Poor children who go to affluent state schools are “derided, abused and shunned” by snobbish, richer pupils, a top government official has warned, and their teachers fail to meet their needs.

Those from deprived backgrounds are “swamped” by their wealthier peers and suffer bullying, according to Sue Hackman, chief adviser on school standards for the Department for Children, Schools and Families.

Writing in a DCSF report, Pockets of Poverty, Ms Hackman says the pupils also feel socially “ill at ease, or embarrassed or out of their element” in these schools.

She says that a recent investigation by the department showed that, in addition to being snubbed by their peers, when poorer pupils are a minority teachers do not see them as a priority. “Doubly disadvantaged”, these children have among the highest rates of underachievement in England.

Ms Hackman says this situation is reversed in poorer schools which have a large proportion of children who qualify for free school meals (FSMs), where their progress is “often a significant factor in the schools’ overall success”.

Disadvantaged pupils carry with them awareness of being “less affluent, less mobile, less experienced and less ‘savvy’ than others who eat better, dress better and are in every sense better off than they are”, she said.

She added: “They can find themselves derided or shunned by other pupils who recognise them as different and who have invented a range of abusive terms for poor pupils.

“These pupils are actually doubly disadvantaged.
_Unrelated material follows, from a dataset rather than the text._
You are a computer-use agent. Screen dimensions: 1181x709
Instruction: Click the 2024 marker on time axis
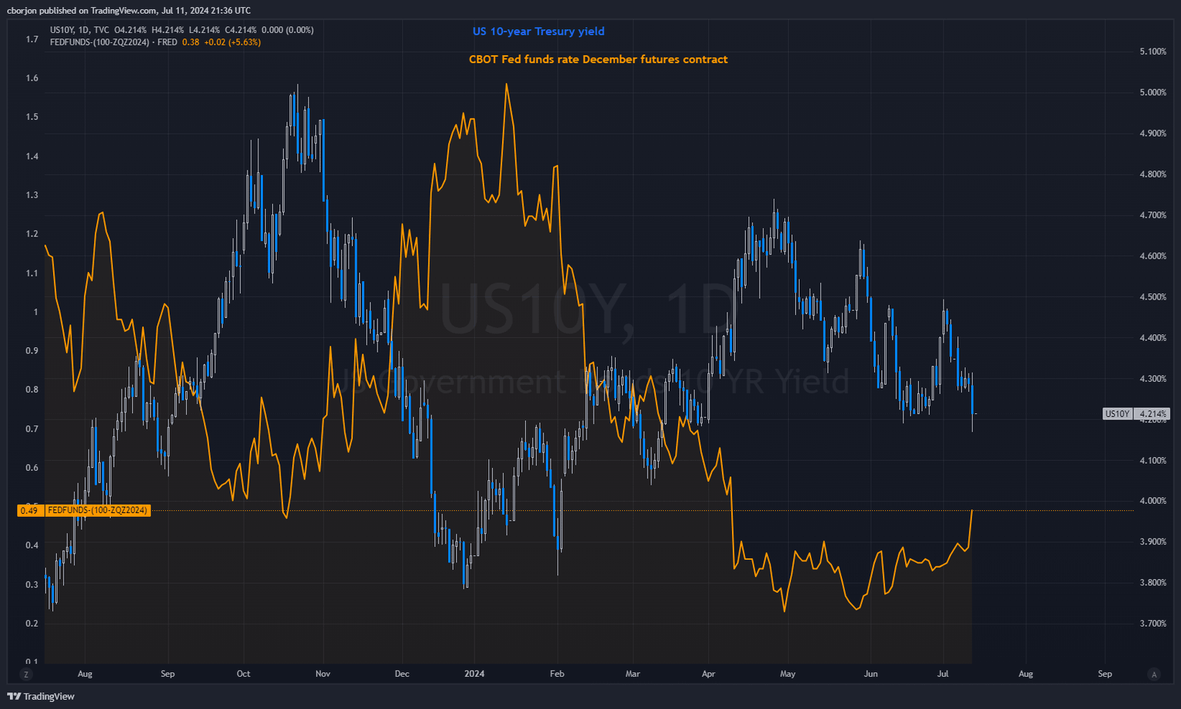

They experience all the difficulties associated with their comparative poverty and they find themselves in a significant minority, having to live in the midst of a community and school population who are more affluent, perhaps considerably more affluent, than they are.”

Teachers have been sent new advice on the issue, which Ms Hackman says is a “significant cause for concern” for ministers and civil servants. Other “achievement gaps” have closed, but FSM pupils are still only half as likely to get five good GCSE grades as those who do not qualify for the benefit.

Around a third of the poorest children attend schools where the majority of pupils are from wealthy homes.

Ms Hackman said teachers should create a school community which values working-class pupils. The guidance says affluent schools should identify poorer pupils, track their progress carefully and act if they are not meeting targets.

“Being aware of their situation is a starting point, but we need to do more than that,” she said. “We have encountered schools which are reluctant to identify FSM pupils for fear we may return the old shames of dinner tickets, separate queues and a new pauperism. This will not happen; denial is the greater risk.”